Lectures 11-20 Flashcards
What makes the ribose groups of DNA and RNA different?
RNA has an -OH group at ribose C2 (making is less stable as it can be attacked by water)
What are spliced out?
introns
What are repeat elements used for?
Detecting polymorphisms
What are the building blocks for DNA synthesis?
Deoxynucleoside triphosphates
How many Pi groups are released when a phosphodiester bond is formed?
2
What is required for DNA Polymerase to work?
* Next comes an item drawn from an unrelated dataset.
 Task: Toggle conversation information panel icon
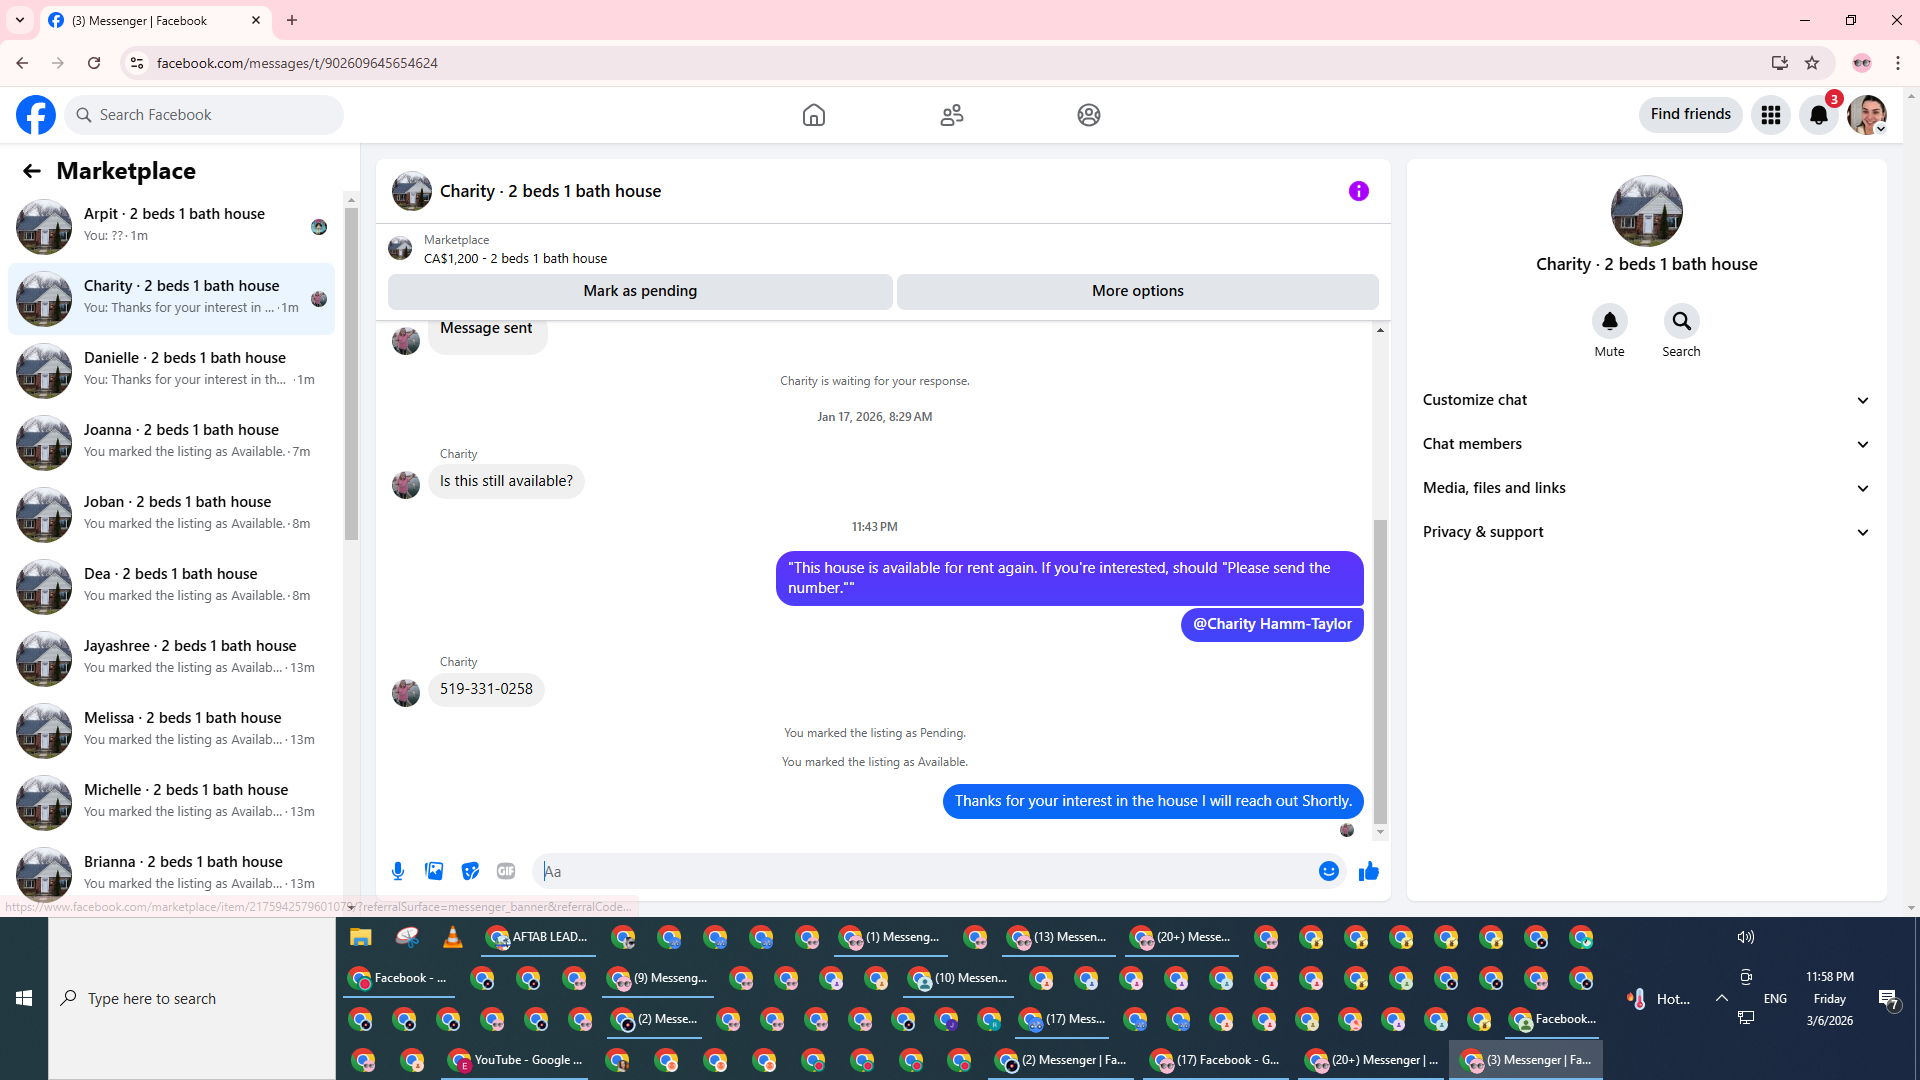pyautogui.click(x=1358, y=191)
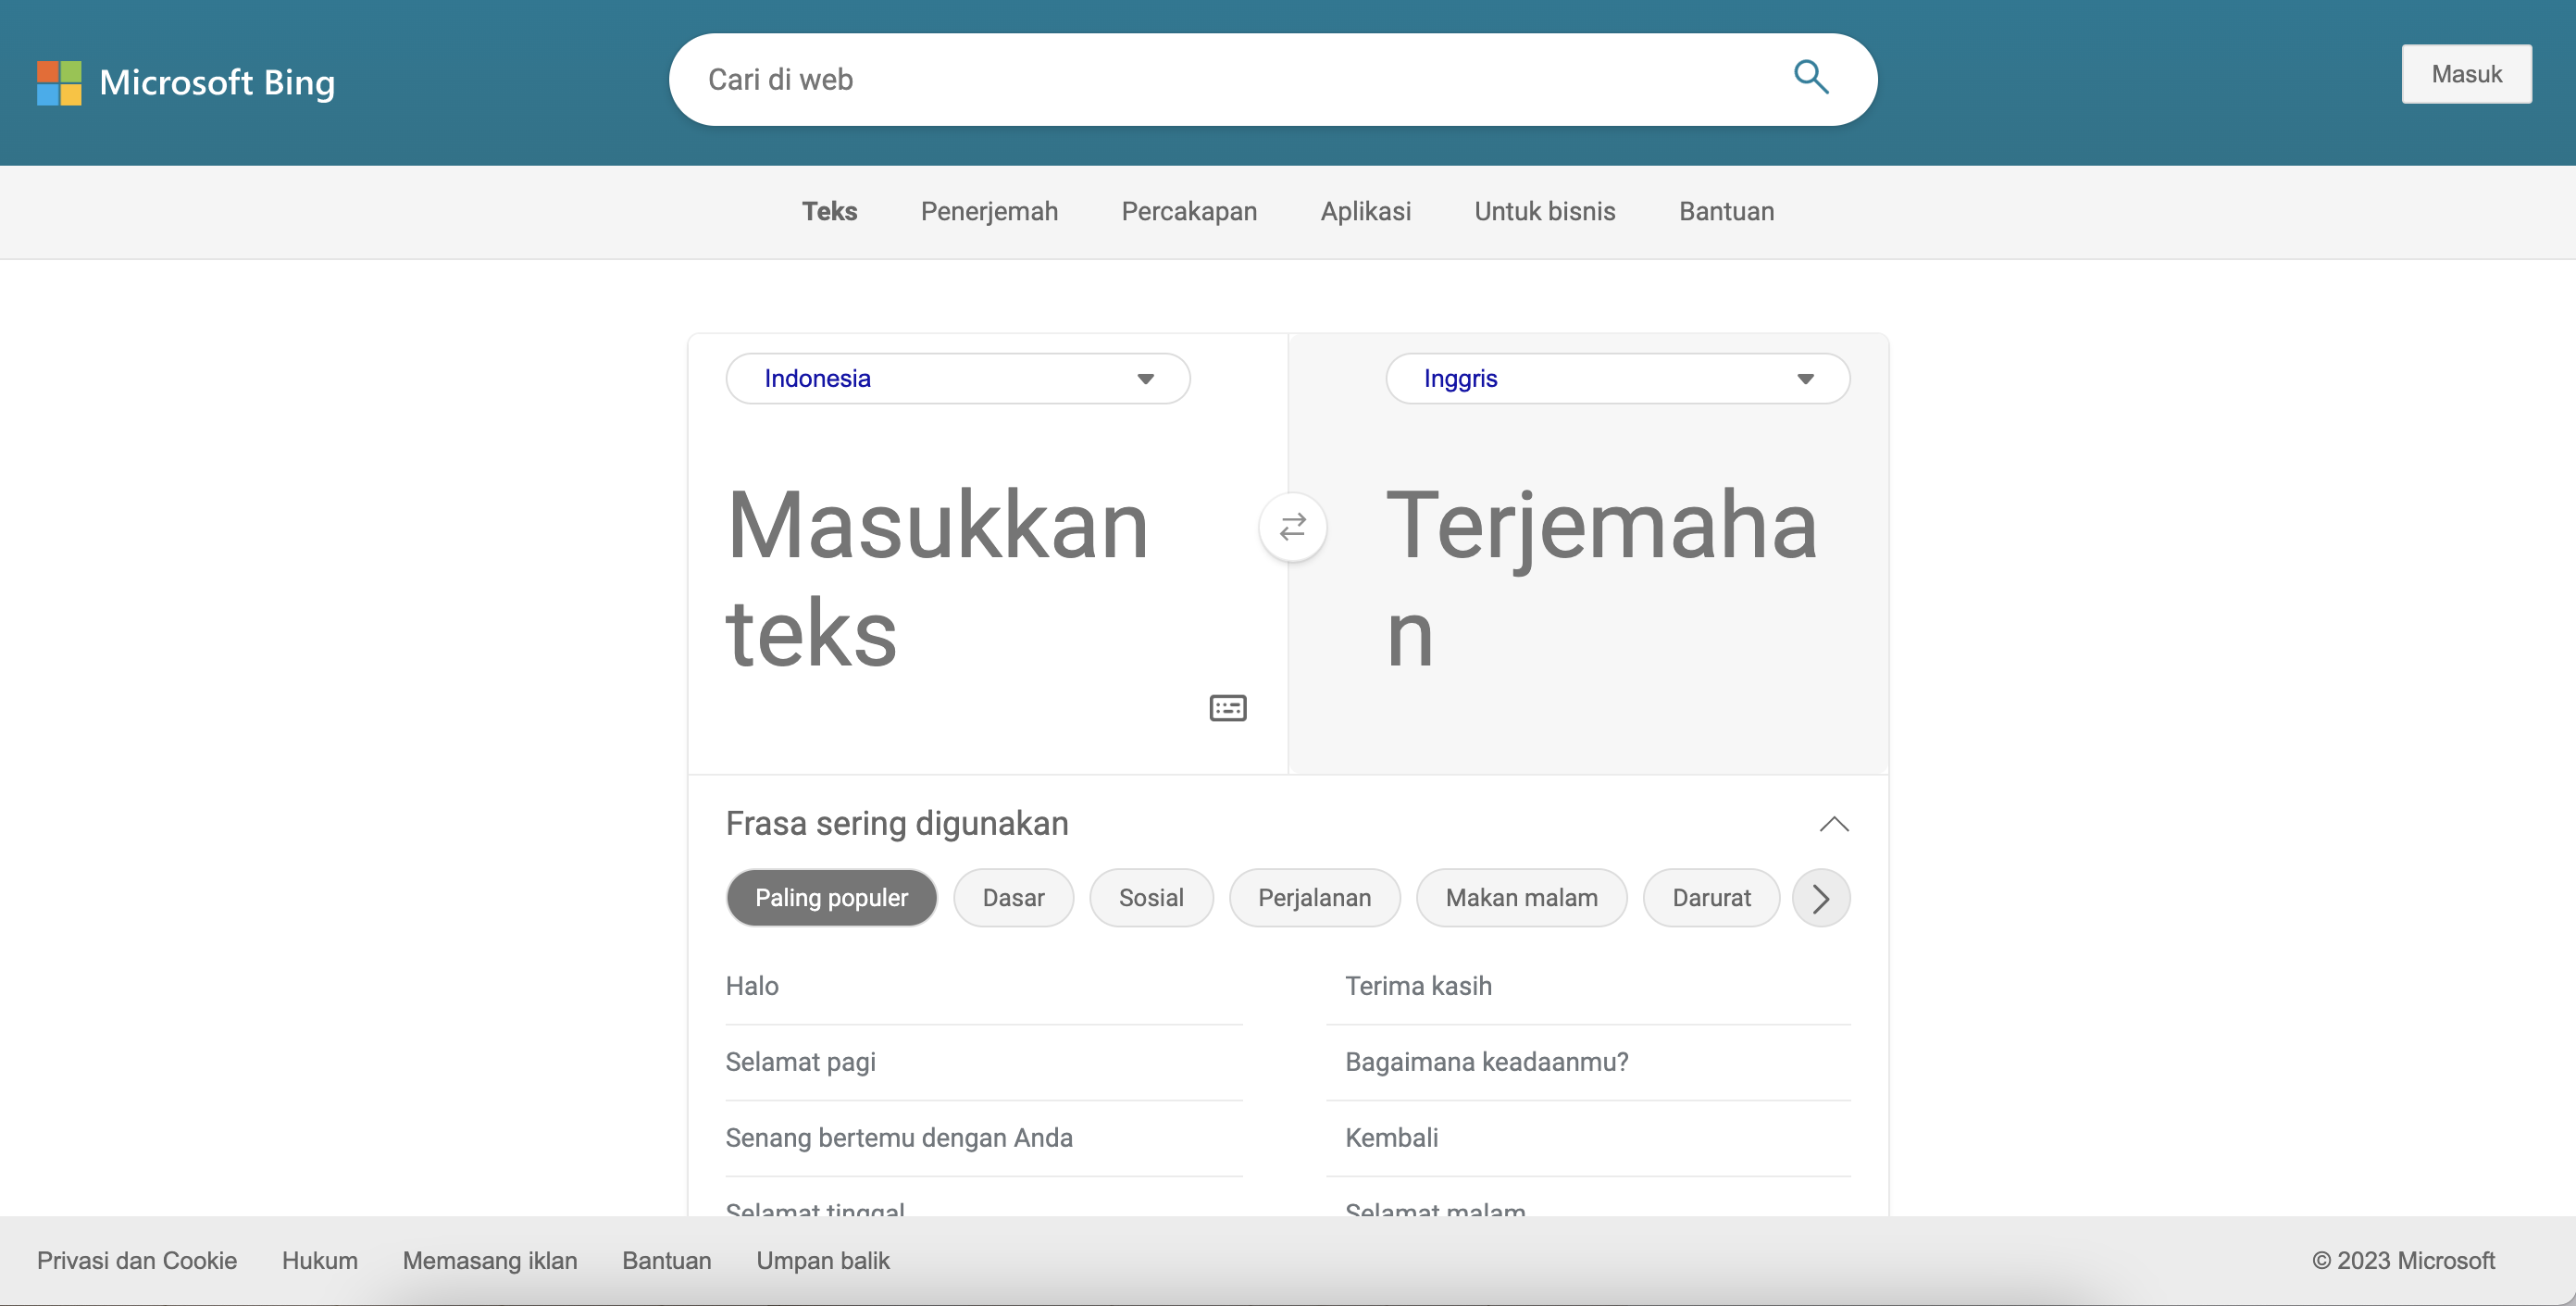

RNA primer (added via primase), which is later removed
How does a phosphodiester bond form?
Why is this significant?
The 3’ OH group on the RNA primer attacks the phosphate, releasing 2 Pi groups
This is why DNA replication is 5’ to 3’
What happens when there is a problem in DNA replication?
DNA polymerase goes back and checks the base, and may excise it
What are the two strands in the replication fork?
The leading and lagging strands
WHat does the lagging strand use to synthesise DNA in the correct direction?
RNA primers.
DNA Polym. 1 replaces DNA Polym 3. and forms a DNA strand from the RNA primer,.
DNA ligase forms a phosphodiester bond between the sections
How is DNA spliced?
RNA containts all the machinery on it, including a spliceosome, allowin splicing to occur contrascriptionally
What would you find in RIbosome small subunits?
A sites (binding site for aminoacyl tRNA) P sites (binding site for peptidyl tRNA)
What codes for stop?
UAA
UAG
UGA
What does AUG code for?
Methionine (START)
How many genes do mitochondria have?
37
Name one property of the transcriptome and proteom
They’re dynamic
What are VNTR’s
Variable number tandem repeats, blockes of repeated sequences
What kinds of satellite DNA are there?
Micro (smaller, 2-6 bases) and mini (10-60 bases)
What is a telomere?
allow replication to tips of chromosomes, and protect chromosomes from fusing to one-another
What are centromeres for?
segregation in cell division
What are the two types of chromatin?
Euchromatin is uncoiled, where heterochromatin in densely packed
What are spindles?
focuses of microtubules (tw o per cell)
What are the different forms of microtubules?
interpolar microtubules elongate and repel spindles
Kinetochore microtubules are attached to the kinetochore
Aster fibres
What splits cells in cytokinesis?
a contractile ring of actin and myosin filaments
Give two reasons as to why meiosis is necessary
reduction division
re-assortment of genes
What kinds of non-harmful polymorphisms are there?
variant is in non-functional DNA, in gene but doesn’t change amino acid, or amino acid change doesn’t change protein function
How can large blocks of DNA be examined?